4. Rassaf, T.; Preik, M.; Kleinbongard, P.; Lauer, T.; Hei, C.; Strauer, B-E.; Feelisch, M.; Kelm, M. Evidence for in vivo transport of bioactive nitric oxide in human plasma. J. Clin. Invest., 2002, 109, 1241-1248.

5. Vanin, A.; Muller, B.; Alencar, J.; Lobysheva, I.; Nepveu, F.; Stoclet, J-C. Evidence that intrinsic iron but not intrinsic copper determines S-nitrosocysteine decomposition in buffer solution. Nitric Oxide, 2002, 7, 194-209.

6. Severina, I.; Bussygina, O.; Pyatakova, N.; Malenkova, I.; Vanin, A. Activation of soluble guanylate cyclase by NO donors – S-nitrosothiols, and dinitrosyl-iron complexes with thiol-containing ligands. Nitric Oxide, 2003, 8,155-163.

7. Lima, E.; Bonini, M.; Augusto, O.; Barbeiro, H.; Souza, H.; Abdalla, D. Nitrated lipids decompose to nitric oxide and lipid radical sand cause vasorelaxation. Free Radic. Biol. Med., 2005, 39, 532-539.

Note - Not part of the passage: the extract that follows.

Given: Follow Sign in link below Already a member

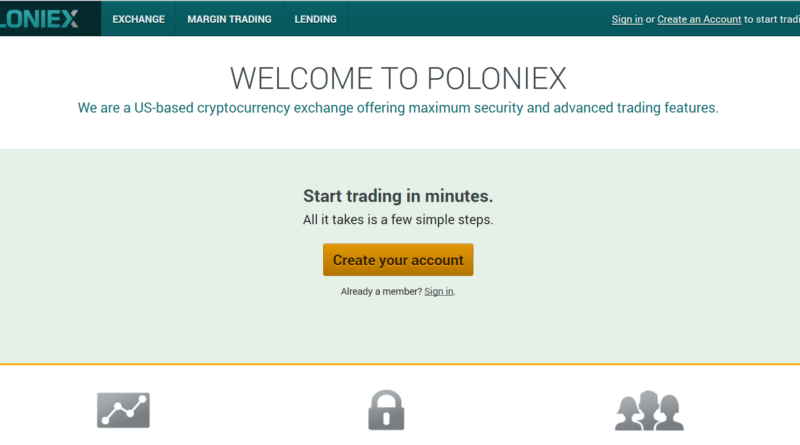Looking at the screenshot, I should [439, 291].
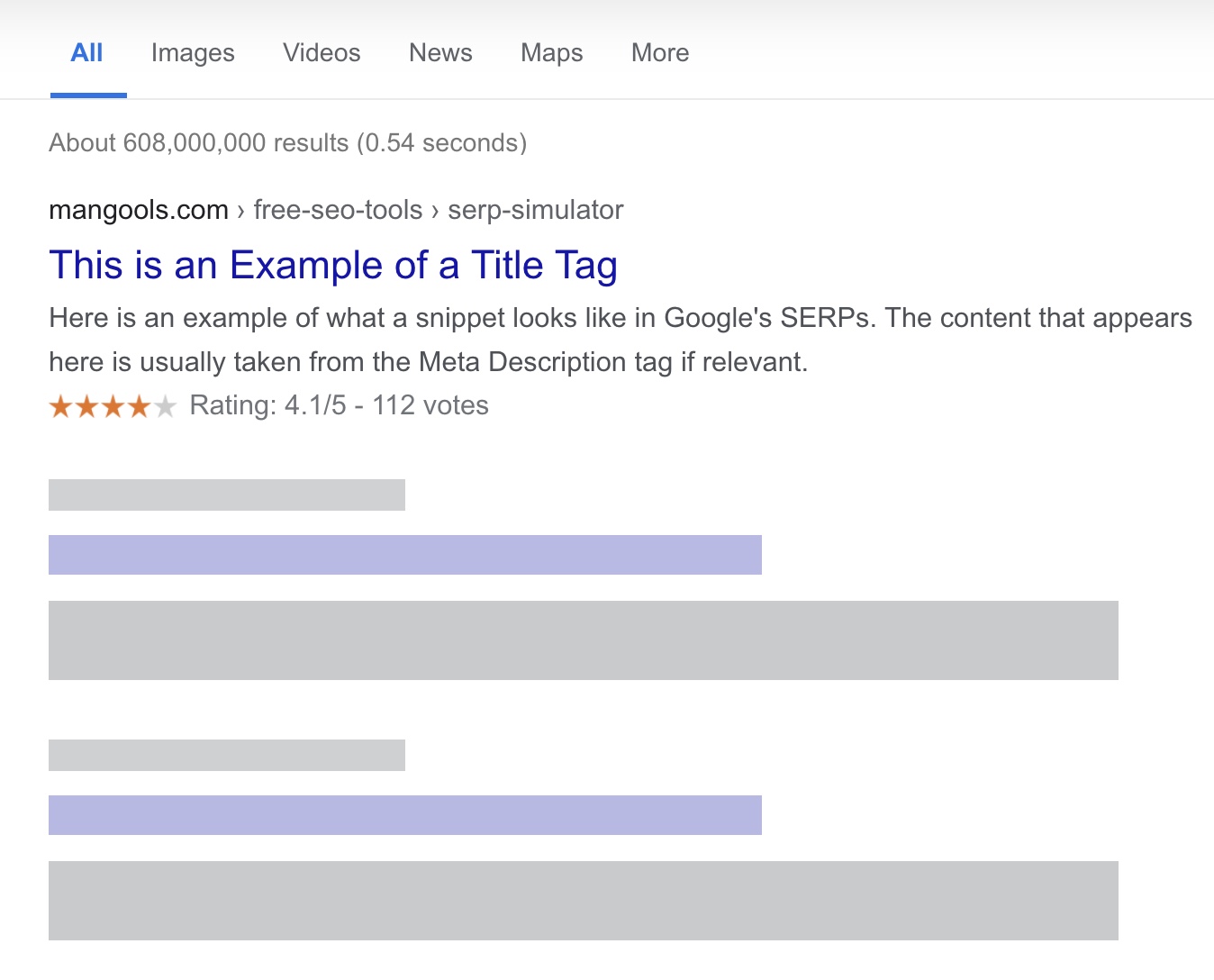Switch to the Images search tab
The image size is (1214, 980).
pyautogui.click(x=192, y=52)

8. Tsikas, D. Simultaneous derivatization and quantification of the nitric oxide metabolites nitrite and nitrate in biological fluids by gas chromatography/mass spectrometry. Anal. Chem., 2000, 72, 4064-4072.

9. Titov, V. The Enzymatic Technologies Open New Possibilities for Studying Nitric Oxide (NO) Metabolism in Living Systems. Current Enzyme Inhibition, 2011, 7, 56-70.

10. Titov, V.; Petrenko, Yu.; Vanin, A.; Stepuro, I. Detection of nitrite and nitrosocompounds in chemical systems and biological liquids by the calorimetric method. Biophysics, 2010, 55, 77-86.

11. Gaston, B. Nitric oxide and thiol groups. Biochim. Biophys. Acta, 1999, 1411, 323-333.

12. Titov, V. Mechanisms of interaction of nitric oxide (NO) and its metabolites with enzymes responsible for the physiological effects of NO. Curr. Enzyme Inhib., 2008, 4, 73-81.

13. Титов В.Ю., Иванова А.В.,  Агапов М.А., Петров В.А. Содержание нитрита и N-нитрозосоединений плазмы как важный диагностический показатель. // Клиническая лабораторная диагностика, 2011, № 11, с. 13-19.